La qualité sans concession

| mar, 09. déc. 2014
No1 en Suisse depuis peu, le gruyère veut poursuivre sur sa lancée. Pour assurer la qualité de son produit, l’Interprofession serre la vis dans le contrôle du lait. Interview de son directeur, Philippe Bardet.

PAR JEROME GACHET

Les temps sont durs, même pour les fromages. Et pourtant, le gruyère AOP continue à tirer son épingle du jeu. Pour renforcer sa position, la filière met en place un nouveau système plus contraignant de paiement du lait dès le 1er janvier. Quelques dents risquent de grincer… Directeur de l’Interprofession du gruyère (IPG), Philippe Bardet explique les tenants et aboutissants de ce changement.

En quoi consiste ce nouveau schéma de paiement du lait?
Le cahier des charges, qui date de la création de l’Interprofession du gruyère en 2001, n’est pas modifié. C’est la manière d’appliquer le schéma qui change. Comme toujours au sein de l’IPG, il a été accepté par tous les partenaires (affineurs, fromagers et producteurs). Jusque-là, nous ne pouvions jouer que sur une différence de deux centimes, ce qui ne s’avère pas assez incitatif.

Vous pourrez payer jusqu’à 48 centimes de moins par litre, qui se situe actuellement autour de 85 centimes. C’est énorme!
Oui, c’est vrai, mais c’est une déduction maximale théorique. Cette sanction ne sera jamais appliquée.

Pourquoi en êtes-vous si sûr?
Ce nouveau système est mis en place pour régler les problèmes de qualité récurrents. Un paysan qui n’a jamais connu de difficultés ne verra pas de différence. En revanche, celui qui rencontre régulièrement de gros problèmes va avoir peur parce qu’il aura ces 48 centimes dans la tête. Le but sera d’instaurer un dialogue entre le producteur et la fromagerie, chargée de faire appliquer le système. Le but sera de l’aider à résoudre son problème, par exemple au niveau de son système de traite. Tout sera fait pour éviter cette pénalité de 48 centimes. Dans les faits, la sanction, progressive, devrait atteindre 12 centimes par litre au maximum.

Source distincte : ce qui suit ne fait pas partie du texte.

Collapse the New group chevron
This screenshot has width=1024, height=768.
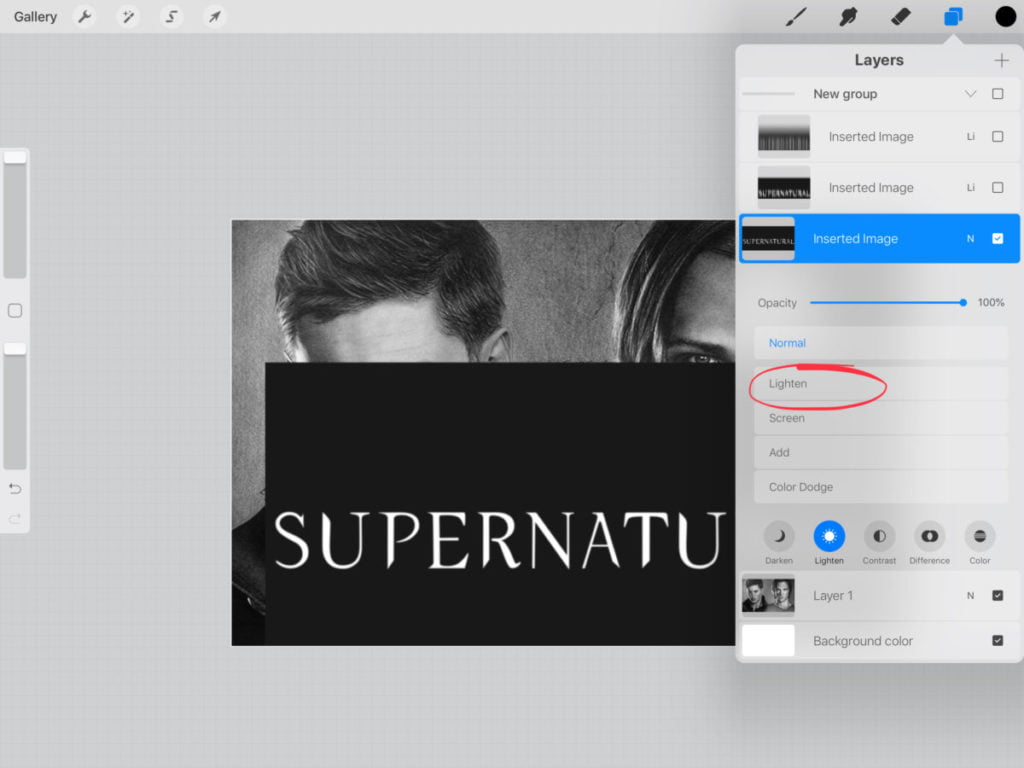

Pour en arriver là, vous avez dû rencontrer des problèmes, non?
Il y a deux ans, nous avons effectivement connu quelques soucis. Les consommateurs n’ont rien aperçu, que ce soit au niveau de l’hygiène ou de la qualité. Si problème il y a, il est détecté en amont et le fromage n’apparaît pas sur le marché. Il est destiné à d’autres usages comme l’affourage des cochons ou est éliminé, dans moins de 1% des cas. En l’occurrence, certains fromages ne s’affinaient plus normalement après quelques mois. Un lait pas propre peut en être la cause. Il y avait le risque que la qualité 1A – la meilleure – diminue au profit de la qualité 1B (fromage râpé ou mélange de fondue). Nous avons donc simplement voulu maintenir la qualité de notre produit par un contrôle renforcé du lait.

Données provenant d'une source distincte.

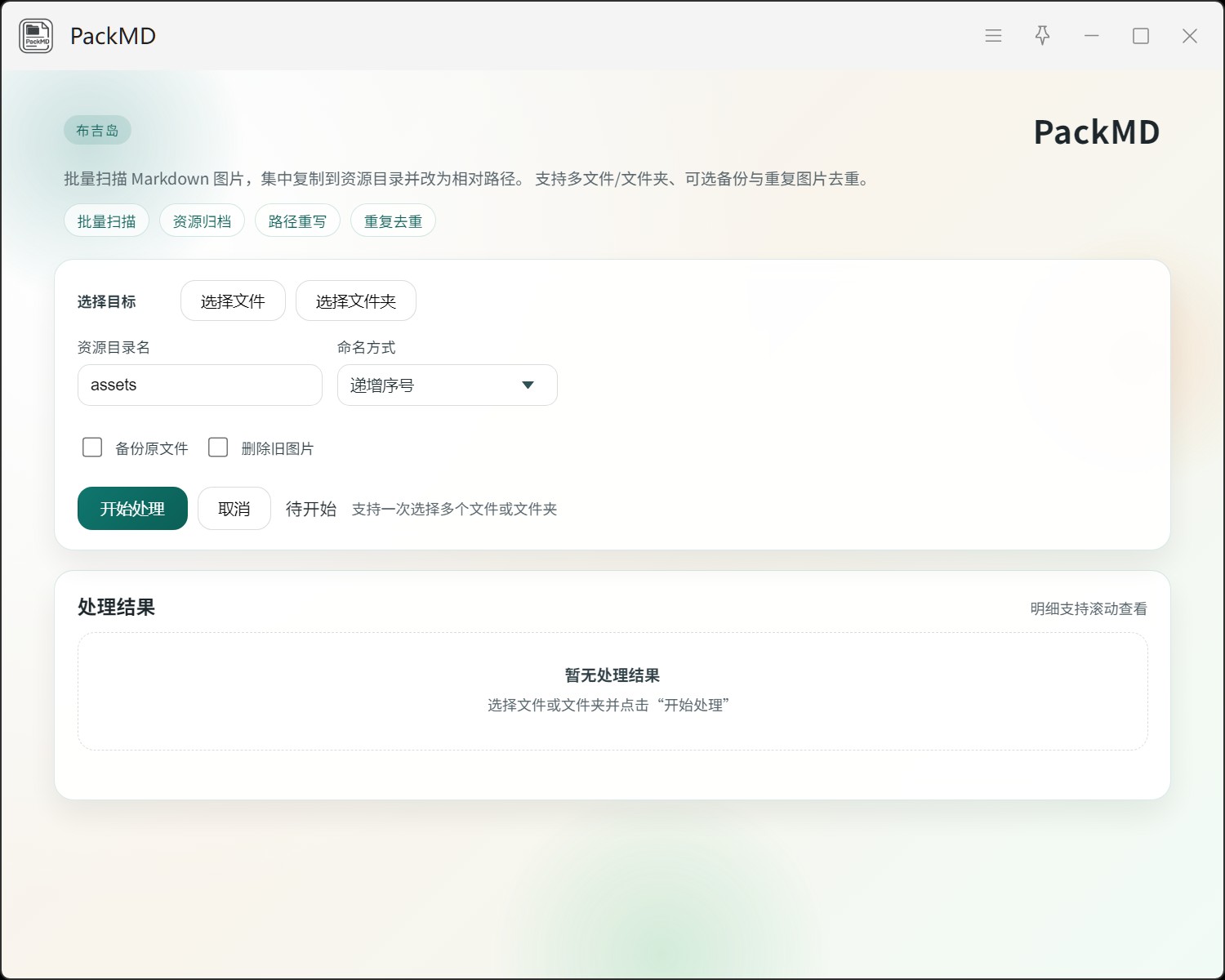Click the PackMD app logo icon
Viewport: 1225px width, 980px height.
click(36, 36)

L’année 2014 s’achève. Quel bilan tirez-vous?
Pour la production, nous nous situerons au niveau des quantités attribuées, à savoir 30000 tonnes. Avec la météo difficile de cet été, nous aurions pu nous attendre à une baisse, mais cela n’a pas été le cas.

Comment l’expliquez-vous?
La météo rend certes difficile les conditions de travail, mais a finalement peu d’impact sur la production. Mais une année sèche et chaude peut affecter davantage la qualité et également nuire à la consommation.

Et pour la vente?
A fin octobre, nous avons battu un record au niveau de l’exportation, tandis que le marché suisse est stable.

Le gruyère progresse à l’étranger alors que, d’après les dernières données, la branche fromagère helvétique est en régression d’environ 5%… Comment l’expliquez-vous?
Le gruyère reste un produit attractif pour la grande distribution. Il fait, semble-t-il, partie du panier de base du consommateur lambda. La qualité est notre priorité.

Ce qui n’a pas été le cas de tous les fromages suisses…
Il y a trente ans, l’emmental a décidé d’affiner ses fromages de façon plus simple dans des caves sèches. Une décision qui, sur le moment, a satisfait tout le monde, mais qui a tué une partie de la différenciation du goût de l’emmental. Aujourd’hui, la filière le paie très, très cher. Les ventes sont passées de 55000 à 22000 tonnes.

Le gruyère est le fromage suisse No1 depuis quatre ans avec 30000 t tous marchés confondus. Un but?
Non, même si cela fait plaisir. D’ailleurs, si nous sommes No1 c’est parce que l’emmental a baissé. Mais oui, nous voulons progresser.